BURAK KILIÇ
İki takımın da kazanmaktan çok aklında kaybetmemek vardı. Galatasaray için belki bir nebze izahı vardı bu halin. Rakibinin sekiz puan önündeyken riske girmemenin bir anlaşılırlığı var ama Fenerbahçe için açıklaması yok.
İlk yarıda Galatasaray beklendiği gibi baskılı başladı. Cim-Bom’un ön alandaki beş oyuncusu sert, sprintli presle hem rakibini boğdu hem de kaotik ayaklarıyla tehdit oluşturdu. Bu süreçte pas yeteneksizliğini göz ardı eden Fenerbahçe, garantili paslaşmalar yerine panikle ve pozisyon alamadan topu çıkarmaya çalıştı.
Galatasaray’ın baskısını 90 dakikaya yayması insanüstüydü. Tudor da bunu fark etti fakat biraz erken frene bastı. 10’uncu dakikadan sonra oyun dengeye büründü.

Fotoğraf: DHA
Üçüncü bölgede yapılan pas orta sahanın gerisine çekildiğinde ise Fenerbahçe için hücum vaktiydi. Özellikle Janssen kaçırdığı gole rağmen çok etkiliydi. Maicon ve Denayer’i merkezde tutarak N’Diaye’nin hücum iştahını engelledi. Merkezdeki seri paslarla ilk yarıda iki net pozisyon buldu Fenerbahçe. Buna karşın Gomis’in bireysel çabasıyla girdiği bir pozisyon verdi kalesinde.
Tudor için bir parantez açmak gerekli. Serdar’ın sakatlanmasıyla kadro mühendisliğinin kurbanı oldu. 3-2-2-3 oynamak isteyen Tudor’un planı ilk yarının ortalarında Serdar sakatlanınca bozuldu. Ahmet Çalık’ın üçlü stoperdeki zaafiyetini riske etmedi ve dörtlü savunmaya döndü.
Oyun ilk planda ilerleseydi şüphesiz N’Diaye daha özgür kalabilirdi.

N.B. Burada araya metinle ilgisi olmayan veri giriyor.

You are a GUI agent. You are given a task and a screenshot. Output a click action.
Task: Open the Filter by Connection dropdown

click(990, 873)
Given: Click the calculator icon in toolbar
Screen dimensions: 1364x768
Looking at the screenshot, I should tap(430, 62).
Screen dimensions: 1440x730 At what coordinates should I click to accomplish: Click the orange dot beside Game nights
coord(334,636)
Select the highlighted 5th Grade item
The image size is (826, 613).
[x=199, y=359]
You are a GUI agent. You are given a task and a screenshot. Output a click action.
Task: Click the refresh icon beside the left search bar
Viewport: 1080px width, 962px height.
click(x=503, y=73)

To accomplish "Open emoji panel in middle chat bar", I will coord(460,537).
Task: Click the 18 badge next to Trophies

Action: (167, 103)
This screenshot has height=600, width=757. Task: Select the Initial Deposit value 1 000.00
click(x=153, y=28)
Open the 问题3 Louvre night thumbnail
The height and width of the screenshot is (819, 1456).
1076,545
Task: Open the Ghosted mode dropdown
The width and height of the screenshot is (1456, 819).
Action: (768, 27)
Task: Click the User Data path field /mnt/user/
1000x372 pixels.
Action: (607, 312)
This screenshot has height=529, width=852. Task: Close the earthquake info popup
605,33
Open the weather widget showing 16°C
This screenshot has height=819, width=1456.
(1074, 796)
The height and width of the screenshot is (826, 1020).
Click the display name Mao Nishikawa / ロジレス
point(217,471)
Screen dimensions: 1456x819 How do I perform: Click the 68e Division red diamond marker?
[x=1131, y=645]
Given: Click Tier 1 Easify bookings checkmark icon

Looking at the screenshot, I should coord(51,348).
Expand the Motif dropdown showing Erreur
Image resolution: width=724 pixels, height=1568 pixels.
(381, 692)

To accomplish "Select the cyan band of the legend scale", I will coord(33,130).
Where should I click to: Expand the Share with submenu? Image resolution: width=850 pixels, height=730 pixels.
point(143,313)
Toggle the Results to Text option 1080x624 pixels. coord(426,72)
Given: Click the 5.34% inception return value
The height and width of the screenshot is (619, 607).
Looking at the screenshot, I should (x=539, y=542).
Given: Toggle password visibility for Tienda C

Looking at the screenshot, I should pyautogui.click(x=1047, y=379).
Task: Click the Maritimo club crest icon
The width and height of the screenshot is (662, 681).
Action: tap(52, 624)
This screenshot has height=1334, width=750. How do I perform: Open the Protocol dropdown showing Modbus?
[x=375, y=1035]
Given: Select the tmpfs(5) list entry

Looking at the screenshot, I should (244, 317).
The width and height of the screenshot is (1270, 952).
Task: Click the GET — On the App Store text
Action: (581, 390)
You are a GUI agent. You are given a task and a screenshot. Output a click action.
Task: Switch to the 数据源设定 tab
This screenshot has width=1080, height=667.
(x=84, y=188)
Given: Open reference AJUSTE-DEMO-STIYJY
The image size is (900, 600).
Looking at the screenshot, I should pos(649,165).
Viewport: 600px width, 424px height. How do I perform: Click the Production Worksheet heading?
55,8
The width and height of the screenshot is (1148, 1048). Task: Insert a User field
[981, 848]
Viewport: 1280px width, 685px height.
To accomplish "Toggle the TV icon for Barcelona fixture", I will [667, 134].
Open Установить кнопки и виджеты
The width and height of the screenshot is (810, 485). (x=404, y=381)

Kırmızı karttan sonra ne yapıyorduk?
İkinci yarıda iki takımda prangaladığı orta sahanın çimlerine nefes aldırdı. Tam mesafelerin uzadığı, Rus ruletinde mermilerin namlulara sürüldüğü sırada sahaya atılan maddeler oyunun seyrini değiştirdi. İki takımın temposu bir yana, terleri soğudu.
60-75 arasında topla daha çok oynayan ve tehditkâr bir oyun sergileyen Fenerbahçe’nin başına ying-yang geldi. Kalesindeki en tehlikeli pozisyonu görecekken Belhanda’nın kendini yere bırakmasıyla bir kişi fazla oynamanın ‘avantajını cebine koydu’ denilmesi gerekirken ‘ceplerin delik olduğunu’ fark etti.
Aykut Kocaman’ın cebinde farklı bir plan kalmamıştı. Arena’da kaybetmekten korktu Kocaman. Bunu oyuncularına da fark ettirdi. Herkes hamle yapmasını beklerken hamleyi maçın bitimine üç dakika kala yaptı.
Maçı neden kazanmak istemedi bilinmez ama Fenerbahçe avucunun içindeki üç puanı dostluk ve kardeşlik adına Galatasaray’la pay etti.